DI GIULIANO FERRARA
Il partito preso è una brutta bestia. Quando ti tocca in fatti di giustizia diventa una bestiaccia deforme, mostruosa. Quando si mescola con il maltrattamento della cronaca a mezzo stampa e tv, questa bestia letteralmente ti ingoia.
Ho visto con i miei occhi in tv, al Tg5, la magistrata che ha liberato Filippo Pappalardi dall’accusa di aver sequestrato e ucciso i suoi due bambini, Ciccio e Tore, e di averne occultato i cadaveri. Avrei voluto vedere un funzionario imparziale della giustizia del mio Paese, capace di abbassare gli occhi e di riconoscere: «Non è stato lui ad assassinarli, come noi magistrati avevamo creduto fino al punto di arrestarlo e tenerlo in carcere per alcuni mesi con questa accusa infamante. Ci siamo drammaticamente sbagliati, e questo fa parte della regola del nostro mestiere, ma siamo sinceramente rammaricati di questo errore investigativo che ha distrutto la vita di un cittadino al quale auguriamo di ritrovare la serenità che gli abbiamo tolto».
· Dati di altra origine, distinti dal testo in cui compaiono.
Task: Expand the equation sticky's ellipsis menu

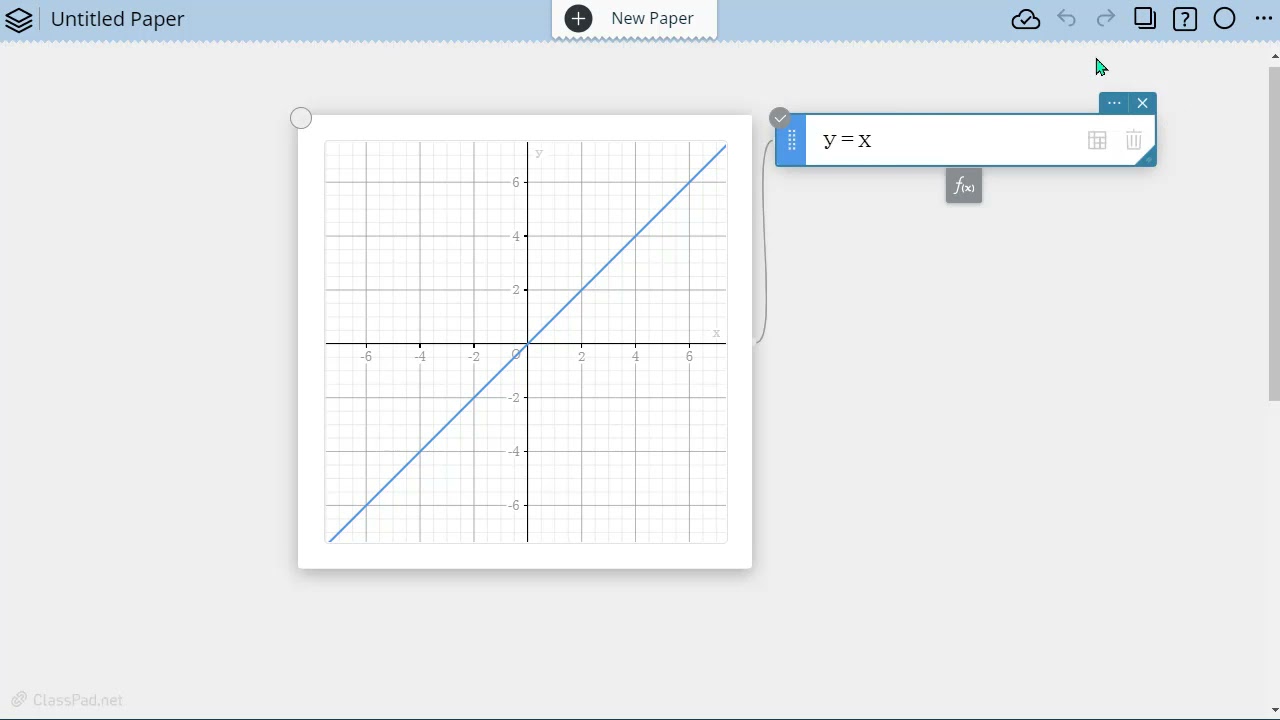Action: (1114, 103)
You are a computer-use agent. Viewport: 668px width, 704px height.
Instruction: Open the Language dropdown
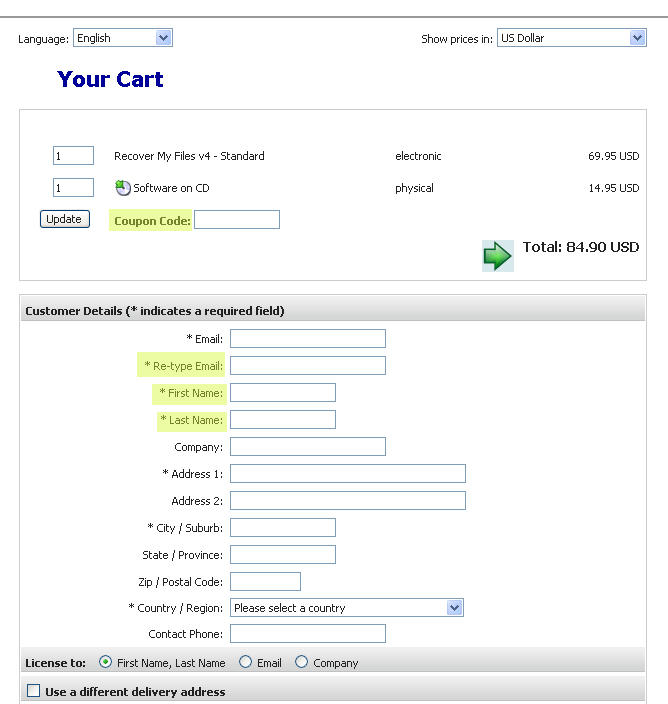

Non è stato così. Il giudice che ha smentito la tesi accusatoria, dopo che il ritrovamento accidentale dei corpi caduti nella cisterna ne aveva dimostrato l’insussistenza, ha scelto un’altra strada. Lo avrà fatto in perfetta buona fede, il che non si capisce mai se sia una attenuante o un’aggravante. Ma l’altra strada era questa: il partito preso, un distacco graduale e senza scuse dall’accusa principale, e una nuova accusa sorretta da ricostruzioni ancora una volta affidate alla psicologia, cioè alla vera malattia di una giustizia incandescente e borbonica, che non sa che farsene del procedimento basato su fatti ed evidenze sconosciuto al nostro rito latino.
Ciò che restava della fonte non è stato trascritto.